Nissan reveals LEAF pricing

  • Nissan LEAF costs £23,350 with deliveries starting in 2011
  • The electric vehicle will have a range of 100 miles
  • Standard equiment includes aircon, sat- nav, a parking camera and a quick charge socket

Nissan has revealed pricing for its new electric model, the Nissan LEAF will cost £23,350 when it goes on sale in February 2011 - after government incentives.

Nissan has claimed the car will be practical and affordable because it is priced competitively when compared to a Volkswagen Golf 1.6 TDi and a Toyota Prius.

The UK government incentive for electric cars is for 25% of the purchase price of the car. The LEAF will qualify for the full £5,000 discount. The government has confirmed that it will keep the current tax incentives for this model for three years but if it becomes more of a mainstream vehicle, then it will look at cutting the incentives.

Customers can register for the waiting list when it opens in July and Nissan will inform you if you have been successful in November. This will then be followed up by deliveries in February 2011.

The Nissan dealers will set up personal consultations and come to your home to show you the best way to charge your car. There's good news if you live in a flat as the car-maker and the local council will try to set up a charging station in an area close by.

The LEAF will initially be launched in the UK, Ireland, Portugal and the Netherlands. The Netherlands will be the first European country to get the car.

Company car drivers based in London can save up to £11,500 over five years thanks to savings on the congestion charge, road fund licence and fuel.

Private owners will save around £600 on fuel costs, while road fund licence is free.

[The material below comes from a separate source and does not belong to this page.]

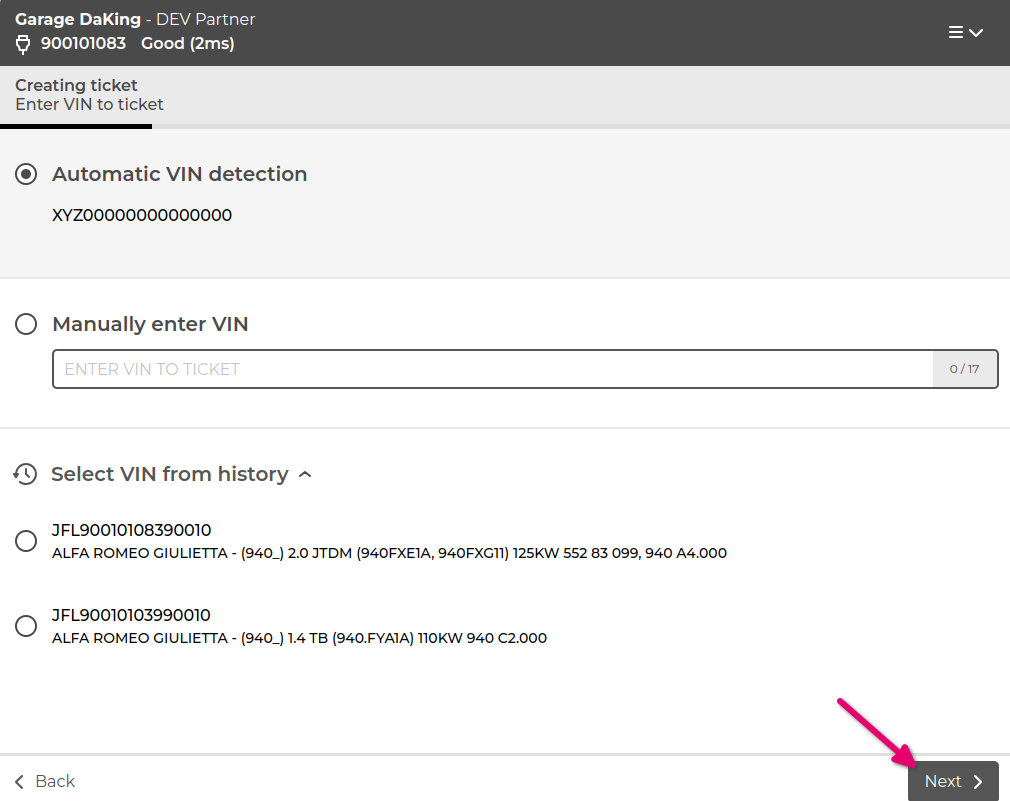The height and width of the screenshot is (801, 1010).
Task: Select the Manually enter VIN option
Action: point(25,324)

Nissan has confirmed that the infrastructure will be in place when the LEAF goes on sale as the car will have a range of 100 miles and there is 620 electric charging points currently in existence at the moment across the UK.

Simon Thomas, Senior Vice President, Sales and Marketing, Nissan International SA said: 'The 100-mile range should not be a problem for customers as the large majority will not travel more than 100 miles per day.'

When driving at a speed of sub-20mph, the LEAF will have an imitation engine noise to warn cyclists and pedestrians of its presence.

Simon Thomas, Senior Vice President, Sales and Marketing, Nissan International SA added: 'The Renault-Nissan Alliance is investing more than four billion Euros to lead the auto industry in electric vehicles, with eight products across three brands. This investment includes five battery plants and seven confirmed assembly plants, including Sunderland in the UK. Electric Vehicles are useful and their time is now.'

The next three electric vehicles coming up for the Nissan family will be an Infiniti, a version of the Land Glider, (this was revealed at the Tokyo motor show in 2009) and the remaining vehicle will be from the Nissan van line-up, no model has been confirmed as of yet but we believe it could be based on the NV200.

The LEAF will use 90% recyclable materials and the Lithium iOn battery will have twice the power and twice the energy when compared to a lead-acid battery.

Equipment is high and there will be only one trim with air conditioning, satellite navigation, a parking camera, a quick charge socket and innovative smart-phone connectivity, all as standard.

Nissan has claimed that the fleet/retail split on this model will be a 50% split. The LEAF will be built at Sunderland in February 2013 and the plant should produce about 50,000 units per year on the same production line as the Note and Juke.